→ To do: The answer is a stretch of the material below, returned exactly: the line containing "Open the Autopilot spinner label in sidebar", the line containing "Task: Toggle the select-all", and all lines between.

◆ ◆ ◆ ◆

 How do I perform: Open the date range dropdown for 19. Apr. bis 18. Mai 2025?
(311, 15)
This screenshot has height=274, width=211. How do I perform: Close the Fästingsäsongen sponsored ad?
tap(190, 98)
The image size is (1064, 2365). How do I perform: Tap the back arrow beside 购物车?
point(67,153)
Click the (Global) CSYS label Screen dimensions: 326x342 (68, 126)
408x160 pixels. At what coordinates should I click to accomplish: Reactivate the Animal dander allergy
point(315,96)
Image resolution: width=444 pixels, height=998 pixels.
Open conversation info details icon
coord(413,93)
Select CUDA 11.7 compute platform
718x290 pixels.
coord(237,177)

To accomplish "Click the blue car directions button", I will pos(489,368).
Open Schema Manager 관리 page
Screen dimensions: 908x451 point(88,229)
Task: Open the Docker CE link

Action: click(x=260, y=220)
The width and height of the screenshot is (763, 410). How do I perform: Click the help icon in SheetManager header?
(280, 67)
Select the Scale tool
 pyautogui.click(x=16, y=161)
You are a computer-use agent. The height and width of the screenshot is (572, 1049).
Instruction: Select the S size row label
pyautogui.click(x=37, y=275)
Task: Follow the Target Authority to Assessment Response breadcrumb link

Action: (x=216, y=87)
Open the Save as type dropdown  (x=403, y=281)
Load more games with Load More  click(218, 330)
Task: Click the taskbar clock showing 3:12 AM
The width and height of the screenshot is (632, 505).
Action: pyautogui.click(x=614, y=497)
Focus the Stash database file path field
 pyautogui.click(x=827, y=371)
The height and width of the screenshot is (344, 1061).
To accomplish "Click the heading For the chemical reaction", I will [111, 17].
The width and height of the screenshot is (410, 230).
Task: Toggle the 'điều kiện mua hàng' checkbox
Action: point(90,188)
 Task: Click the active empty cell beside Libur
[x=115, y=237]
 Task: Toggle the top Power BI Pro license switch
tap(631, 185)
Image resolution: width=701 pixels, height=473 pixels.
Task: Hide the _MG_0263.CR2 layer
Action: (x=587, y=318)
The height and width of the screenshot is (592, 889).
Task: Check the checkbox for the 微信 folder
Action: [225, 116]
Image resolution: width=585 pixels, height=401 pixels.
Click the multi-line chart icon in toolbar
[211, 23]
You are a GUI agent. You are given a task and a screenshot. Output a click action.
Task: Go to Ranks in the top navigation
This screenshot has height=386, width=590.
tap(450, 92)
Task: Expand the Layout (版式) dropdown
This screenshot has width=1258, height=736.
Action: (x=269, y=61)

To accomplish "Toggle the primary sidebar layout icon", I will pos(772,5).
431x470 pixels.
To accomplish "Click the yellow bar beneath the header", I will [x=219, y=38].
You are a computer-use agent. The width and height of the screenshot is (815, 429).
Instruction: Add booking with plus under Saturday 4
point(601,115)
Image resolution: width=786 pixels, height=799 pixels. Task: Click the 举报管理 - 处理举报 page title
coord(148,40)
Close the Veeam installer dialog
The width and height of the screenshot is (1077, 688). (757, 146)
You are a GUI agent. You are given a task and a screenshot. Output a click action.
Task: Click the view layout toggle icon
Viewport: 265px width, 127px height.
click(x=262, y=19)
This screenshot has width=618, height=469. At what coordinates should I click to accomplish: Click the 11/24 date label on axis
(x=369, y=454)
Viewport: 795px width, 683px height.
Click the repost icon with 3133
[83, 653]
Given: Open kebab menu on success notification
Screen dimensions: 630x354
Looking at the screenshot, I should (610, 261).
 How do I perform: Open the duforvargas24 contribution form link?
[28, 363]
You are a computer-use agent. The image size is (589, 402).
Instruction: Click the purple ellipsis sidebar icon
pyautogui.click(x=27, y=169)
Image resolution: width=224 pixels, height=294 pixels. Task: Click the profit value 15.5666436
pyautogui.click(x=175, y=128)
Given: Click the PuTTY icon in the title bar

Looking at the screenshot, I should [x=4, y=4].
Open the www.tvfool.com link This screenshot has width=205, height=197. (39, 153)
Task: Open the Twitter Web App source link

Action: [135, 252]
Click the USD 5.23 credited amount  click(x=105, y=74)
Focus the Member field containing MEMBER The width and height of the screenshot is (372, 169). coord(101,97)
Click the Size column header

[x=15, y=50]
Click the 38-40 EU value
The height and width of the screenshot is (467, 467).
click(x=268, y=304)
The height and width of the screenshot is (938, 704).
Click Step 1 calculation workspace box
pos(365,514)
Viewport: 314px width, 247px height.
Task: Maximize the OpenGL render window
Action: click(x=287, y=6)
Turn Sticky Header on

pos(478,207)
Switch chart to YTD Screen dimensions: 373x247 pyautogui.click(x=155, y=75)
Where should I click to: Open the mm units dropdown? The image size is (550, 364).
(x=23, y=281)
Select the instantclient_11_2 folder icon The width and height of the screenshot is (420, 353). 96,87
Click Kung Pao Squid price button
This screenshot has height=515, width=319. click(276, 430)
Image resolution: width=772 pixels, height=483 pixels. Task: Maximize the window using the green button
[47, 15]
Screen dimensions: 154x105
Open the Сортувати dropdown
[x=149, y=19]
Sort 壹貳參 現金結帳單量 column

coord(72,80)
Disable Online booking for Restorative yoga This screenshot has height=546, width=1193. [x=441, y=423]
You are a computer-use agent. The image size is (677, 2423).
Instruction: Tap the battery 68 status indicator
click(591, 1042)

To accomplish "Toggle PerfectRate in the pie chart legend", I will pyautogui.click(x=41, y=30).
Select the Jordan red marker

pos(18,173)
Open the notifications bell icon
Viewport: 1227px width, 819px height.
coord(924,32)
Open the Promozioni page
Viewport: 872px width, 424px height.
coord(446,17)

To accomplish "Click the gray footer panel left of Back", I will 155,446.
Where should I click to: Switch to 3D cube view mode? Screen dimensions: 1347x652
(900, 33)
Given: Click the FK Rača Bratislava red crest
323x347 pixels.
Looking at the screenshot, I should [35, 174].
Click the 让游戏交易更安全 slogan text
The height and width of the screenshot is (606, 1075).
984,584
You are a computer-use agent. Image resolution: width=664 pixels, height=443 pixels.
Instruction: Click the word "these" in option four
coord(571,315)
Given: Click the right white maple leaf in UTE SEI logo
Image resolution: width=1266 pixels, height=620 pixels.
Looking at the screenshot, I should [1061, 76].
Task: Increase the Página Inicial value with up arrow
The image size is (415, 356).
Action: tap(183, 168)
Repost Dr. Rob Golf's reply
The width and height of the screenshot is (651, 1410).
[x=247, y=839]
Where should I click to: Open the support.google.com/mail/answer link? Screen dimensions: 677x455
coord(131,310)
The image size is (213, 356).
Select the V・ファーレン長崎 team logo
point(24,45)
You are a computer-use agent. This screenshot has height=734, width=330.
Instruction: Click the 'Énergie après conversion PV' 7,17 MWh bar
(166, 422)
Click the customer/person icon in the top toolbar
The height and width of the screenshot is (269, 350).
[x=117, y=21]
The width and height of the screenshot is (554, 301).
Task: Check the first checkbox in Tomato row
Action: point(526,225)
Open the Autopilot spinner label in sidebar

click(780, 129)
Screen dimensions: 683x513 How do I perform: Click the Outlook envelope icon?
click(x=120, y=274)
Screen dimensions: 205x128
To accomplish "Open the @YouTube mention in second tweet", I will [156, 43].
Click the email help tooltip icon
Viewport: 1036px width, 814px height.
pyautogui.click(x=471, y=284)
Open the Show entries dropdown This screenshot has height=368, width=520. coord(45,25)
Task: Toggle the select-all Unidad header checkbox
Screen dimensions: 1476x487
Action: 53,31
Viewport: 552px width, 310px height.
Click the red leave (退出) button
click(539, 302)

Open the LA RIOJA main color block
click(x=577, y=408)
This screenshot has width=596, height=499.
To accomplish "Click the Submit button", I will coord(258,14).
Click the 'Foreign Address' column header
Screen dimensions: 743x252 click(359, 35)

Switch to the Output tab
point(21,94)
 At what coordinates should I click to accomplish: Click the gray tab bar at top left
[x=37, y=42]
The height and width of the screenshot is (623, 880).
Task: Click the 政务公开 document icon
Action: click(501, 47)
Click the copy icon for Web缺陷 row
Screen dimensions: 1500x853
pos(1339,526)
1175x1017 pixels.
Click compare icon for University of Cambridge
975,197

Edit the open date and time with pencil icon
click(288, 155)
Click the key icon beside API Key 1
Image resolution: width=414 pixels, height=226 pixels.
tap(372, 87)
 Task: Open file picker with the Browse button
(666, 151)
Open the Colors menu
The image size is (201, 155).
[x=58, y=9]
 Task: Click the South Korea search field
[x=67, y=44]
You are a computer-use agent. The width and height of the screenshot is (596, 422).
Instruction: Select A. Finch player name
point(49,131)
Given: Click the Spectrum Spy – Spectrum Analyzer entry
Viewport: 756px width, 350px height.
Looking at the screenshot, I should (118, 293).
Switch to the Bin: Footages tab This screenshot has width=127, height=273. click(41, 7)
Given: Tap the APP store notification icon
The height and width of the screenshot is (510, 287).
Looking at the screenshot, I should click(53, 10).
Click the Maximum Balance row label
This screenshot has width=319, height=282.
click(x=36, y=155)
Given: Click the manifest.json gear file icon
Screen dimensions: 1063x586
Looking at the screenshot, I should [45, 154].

◆ ◆ ◆ ◆

→ Result:
Open the Autopilot spinner label in sidebar

click(780, 129)
Screen dimensions: 683x513 How do I perform: Click the Outlook envelope icon?
click(x=120, y=274)
Screen dimensions: 205x128
To accomplish "Open the @YouTube mention in second tweet", I will [156, 43].
Click the email help tooltip icon
Viewport: 1036px width, 814px height.
pyautogui.click(x=471, y=284)
Open the Show entries dropdown This screenshot has height=368, width=520. coord(45,25)
Task: Toggle the select-all Unidad header checkbox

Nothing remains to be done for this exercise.